While the above is a contrived example, you can imagine this being useful in a real-life scenario, with a data-type with many constraints and many fields. (As in a compiler intermediate-representation for instance.) When writing functions over these types, we usually simply put an _ for fields we don't care about for a given function. But if we later decide to change the field-type to something different, we'd like to review all these wildcard pattern-matches to make sure the necessary changes are done. It would be nice if GHC told us there's a possible "maintenance" headache in these cases, and the proper solution would be to put the extra annotation as in f' above. Obviously, this should be opt-in, and most likely on a per-data-type-declaration, instead of at the module-level. (Though the latter can be made to work I suppose.)
Is there some trick one can use in GHC to get a similar effect today? Can this be implemented by a compiler plugin? Or, does this belong to GHC proper, and thus will have to be implemented directly by the compiler? How useful would it be for others? What other mechanisms do you deploy to avoid such maintenance issues for long-running projects? I'd especially appreciate feedback from a long-term code maintenance perspective.
Update
Thanks for the comments so far. I do agree that it'd be impossible to get something 100%-rock solid, since GHC has no way of foretelling what we intended nor it sees "previous" versions of the code. To make this more precise, what I'm really looking for is if I write a function likef above, GHC should tell me that I should annotate the wildcard to avoid possible changes to the ignored value. That is, it essentially would ask me to write f' instead, which is defensive to this sort of long-term code maintenance issues. (As #amalloy pointed out, there's no "perfect" solution here, but I think an opt-in warning would be nice and can help in large/long-running projects.)

#### Listed entries:
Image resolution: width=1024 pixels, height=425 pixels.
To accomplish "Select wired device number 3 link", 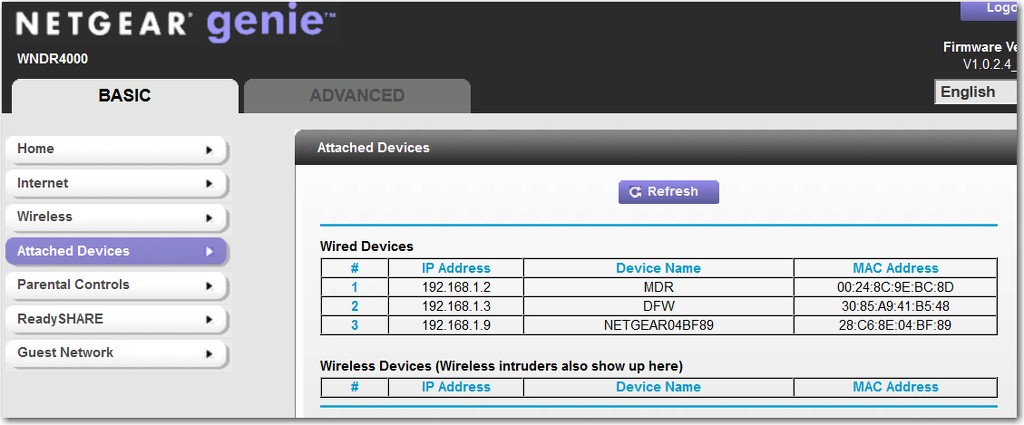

--

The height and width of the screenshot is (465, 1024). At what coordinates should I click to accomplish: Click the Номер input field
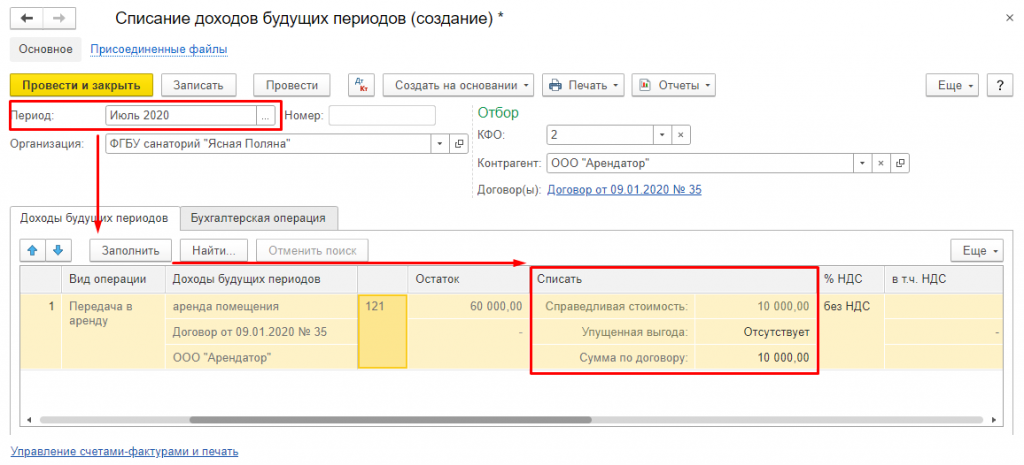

#### Task list:
1: Please rewrite the paragraph of the GHC wildcard post that begins "While the above is a contrived example" as a short bulleted list that keeps its main facts.
2: List every question the author asks in the GHC wildcard post's paragraph starting "Is there some trick".
3: In the GHC wildcard post's update, what two things does the author say GHC cannot know or see?
The listing has no connection to the text about GHC wildcard patterns.

#### Answers in order:
1:
- The example is contrived, but the idea would help with real data types that have many constraints and fields, such as a compiler intermediate representation.
- Functions over such types usually use _ for fields they don't need.
- If a field's type changes later, those wildcard matches should be reviewed for needed changes.
- GHC could warn about this possible maintenance problem, with the fix being the extra annotation shown in f'.
- The warning should be opt-in, most likely per data-type declaration rather than per module, though module level could also work.

2:
- Is there some trick one can use in GHC to get a similar effect today?
- Can this be implemented by a compiler plugin?
- Or, does this belong to GHC proper, and thus will have to be implemented directly by the compiler?
- How useful would it be for others?
- What other mechanisms do you deploy to avoid such maintenance issues for long-running projects?

3: GHC can't foretell what the programmer intended, and it doesn't see "previous" versions of the code.